The Bible and Modern Science
At the start - some definitions are in order.
Webster's dictionary defines science as: "a branch of knowledge or study dealing with a body of facts or truths systematically arranged and showing the operation of general laws".
Many are familiar with the "scientific method" which is: 1) Observation, 2) Hypotheses 3) Experimentation, and 4) Conclusion.
Those who use this method are often forced to revise or even abandon previous conclusions considered as "fact" or "truth" when new observations and experimentation reveal the inaccuracies of a conclusion that was once accepted as "fact" or "truth".
(As a side note: whenever the word "truth" is used in these writings it is always defined as "that which corresponds to reality".)

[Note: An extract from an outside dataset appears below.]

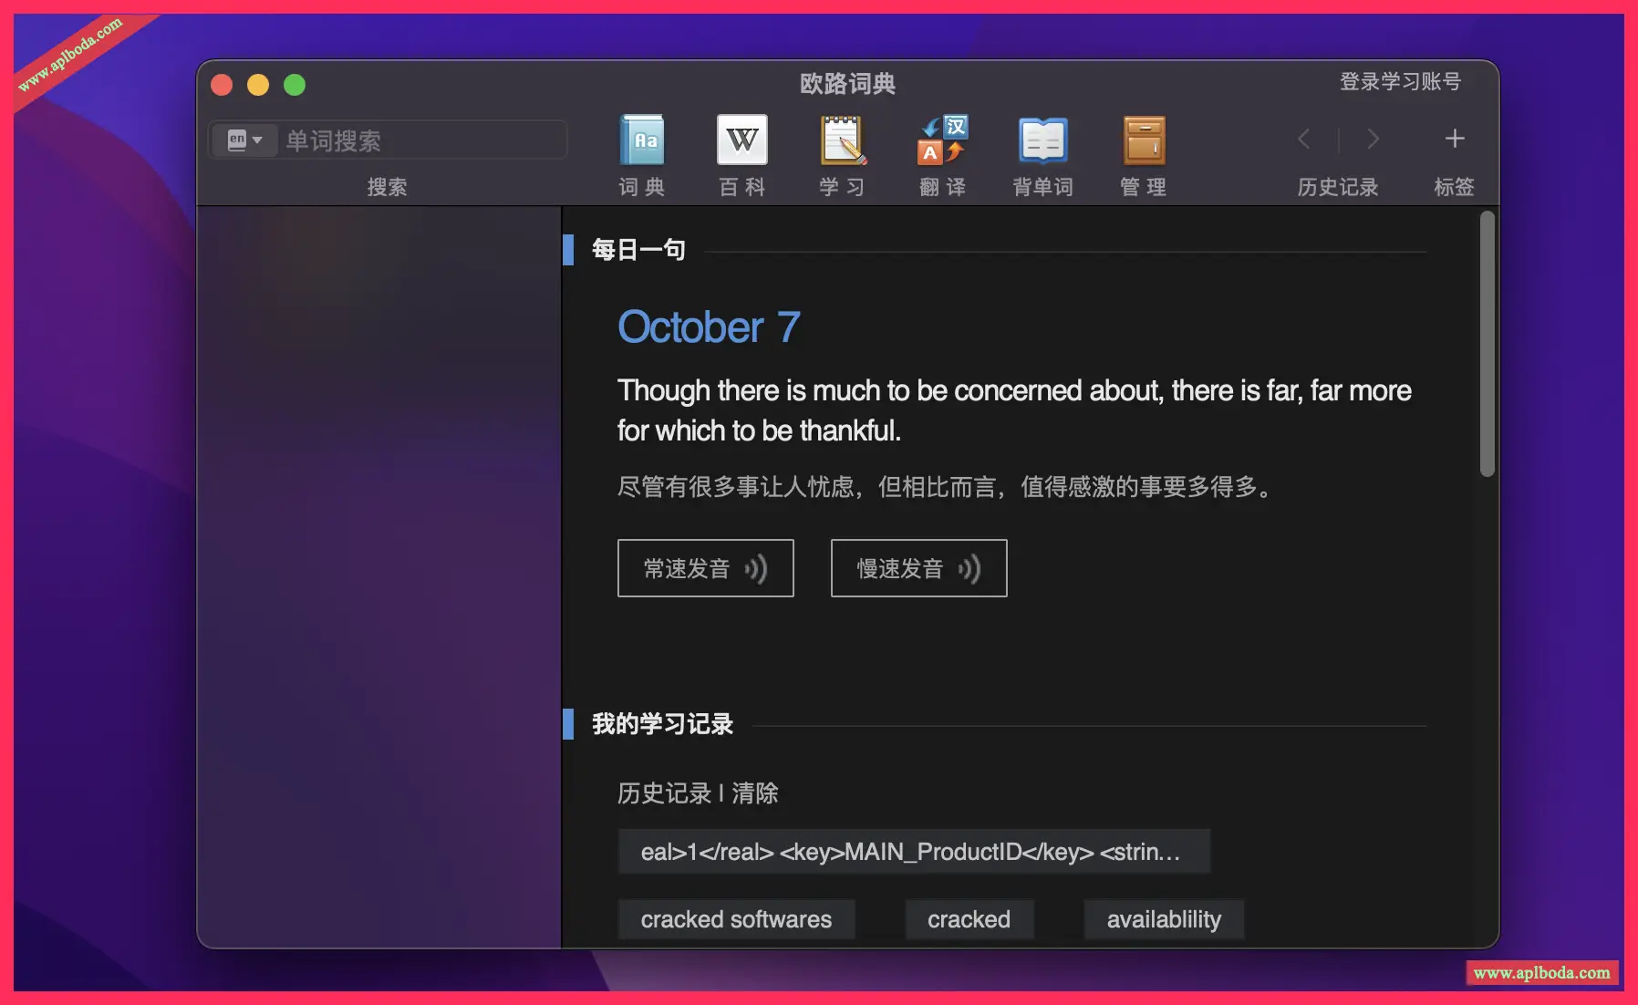
Task: Select 'cracked softwares' from history
Action: click(736, 918)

In 1965-66 I taught two classes of "Earth Science" at Monroe Junior High School in Tampa, Florida. I enrolled in an earth science course at the University of Florida. The professor, who was a member of the National Science Foundation, taught us that the universe began with a "big bang" six and one-half billion years ago. This age of the universe was also in the university's textbook.

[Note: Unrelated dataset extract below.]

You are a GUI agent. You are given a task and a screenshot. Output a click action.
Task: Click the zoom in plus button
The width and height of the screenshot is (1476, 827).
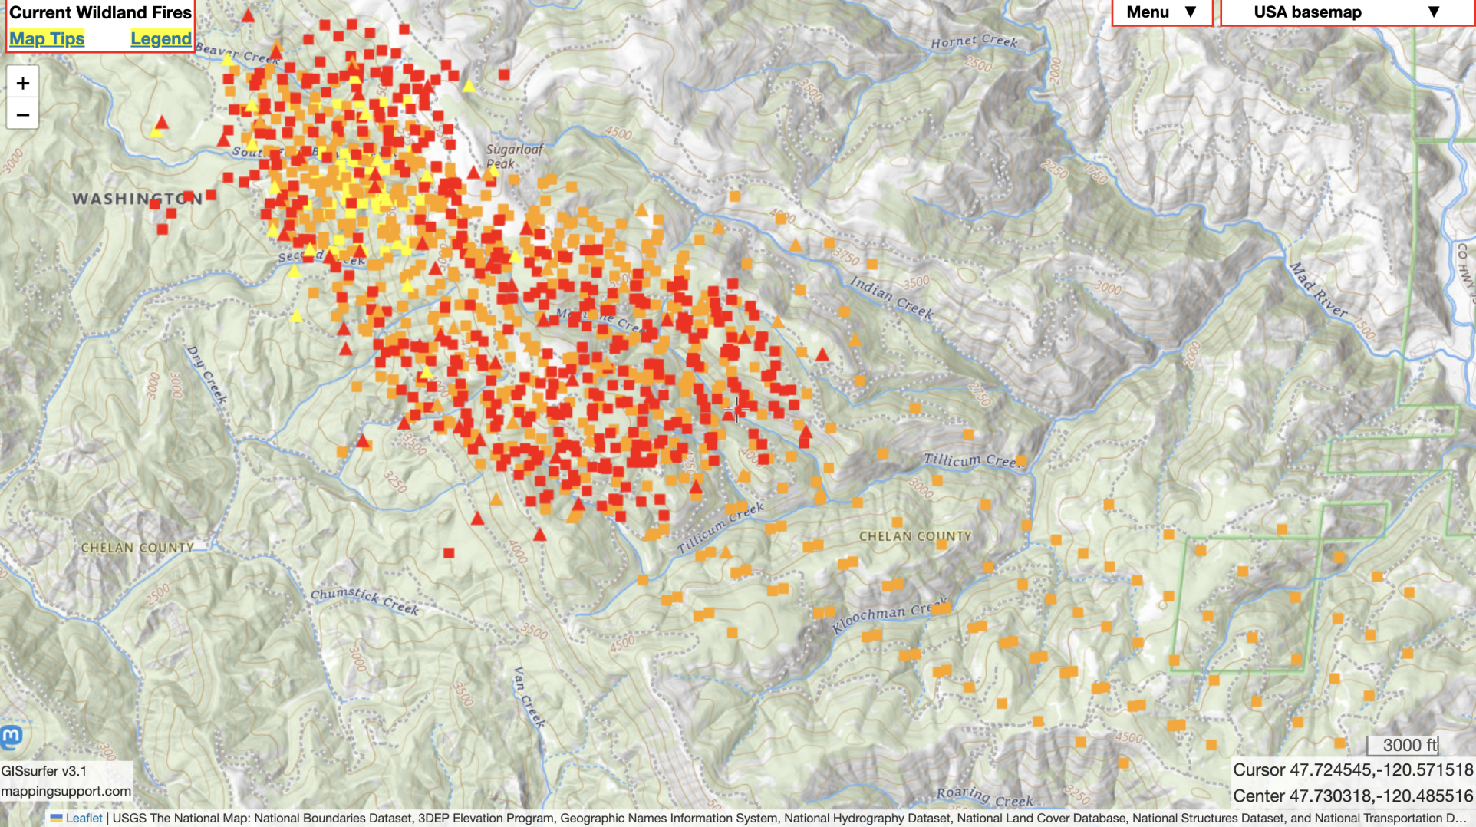point(23,83)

The date was arrived at through observation, hypothesis, and experimentation. This conclusion was taught as a fact, as the truth.

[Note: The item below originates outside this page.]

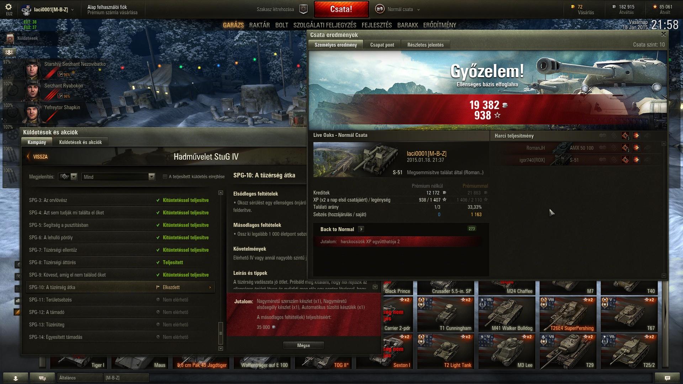Click the gold coin Vásárlás icon
This screenshot has width=683, height=384.
click(x=573, y=7)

Forty-three years later the age of the universe, that "fact", has changed. Now the same scientists and their students tell us that the age of the universe is not six and one half billion and forty-three years, but fourteen and one-half billion years old. So the difference is only eight billion years! Which is it? Both cannot possibly be true at the same time.
My prediction is that as astronomers in the future look farther out into space and as atomic scientists look farther into the smallest structures of the physical universe, the age of the universe will be declared to be much much older than we are told now. And we will be told that the new age of the universe is a fact, the truth.
Science is a constant state of change. And for scientists much of what was true yesterday is not true today. And amazingly, the general public and liberal theologians don't even question the inconsistencies.
Philosophy is defined as "the rational investigation of the truths and principles of being, knowledge or conduct."
When I think of philosophers I think of the ancient Greeks - Socrates, Plato and Aristotle. I think of wise old men who just sort of sit around and talk about whatever ideas come into their heads or they talk about something they observed and have been thinking about for a while. Or maybe the topic is something someone told them.
The goal of philosophy seems to be to formulate the right way to think, or to discover the right attitudes about life and death, or the right ideas even about God, if there is a God.
When the apostle Paul arrived in Athens he met the Epicurean and Stoic philosophers who are described as men who "spent their time doing nothing but talking about and listening to the latest ideas." (Acts 17:20)
The Epicureans had taken a pretty good philosophy of life given them by Epicurus - "do what makes for genuine happiness" - and, in their progressive thinking, reconstructed Epicureanism into an "eat, drink and be merry for tomorrow we die" philosophy.
Zeno the Greek (Stoicism) walked the porches ("stoa" in Greek) of the pagan temples and taught a kind of fatalism that was unconditionally pre-determined by forces (the Fates or gods) one cannot see. Since there is nothing a person can do about one's life the Stoic philosophy is, simply put, "grin and bear it". (Guess which philosophy - Epicureanism or Stoicism - was more popular among the Greeks!)
The reason for these brief descriptions is to say that philosophies, without any reference point outside themselves, will be constantly changing. Where there is no God, no revelation, one is free to do what one chooses to believe and do. Just be aware that man-made philosophies are used to justify and even encourage all kinds (good and evil) of behavior or belief.
Psychology, on the other hand, is "the science of the mind or of mental states and processes".
The most recognizable name in modern psychology is Sigmund Freud (1856-1939), the psychoanalyst. And for the record, at the end of his life Freud was unable to cope with his impending death. So at Freud's request Dr. Max Schur euthanized (murdered?) Freud so Freud would not suffer death because of his cancer.
Freud, the founder of modern psychology could not face up to the realities (the truths) of living. He bailed out.
Now, even though Freud's ideas form the basis of psychology, many modern psychiatrists and psychologists have rejected many of Freud's ideas. And, no doubt, future practitioners will discard many of the "facts" and "truths" of the science of "modern psychology".
The question comes to us again: How does Christian theology reconcile with the changes of science, philosophy and psychology?
Simply put, the Bible cannot be reconciled to modern science, philosophy, psychology, legalism or liberalism (previous chapters).
Jesus warned us about those who try to "reconstruct" the words of God. Jesus said that renovators of Biblical theology - both the legalists and the liberals - are building on sand, not on the solid rock of God's word, the Bible.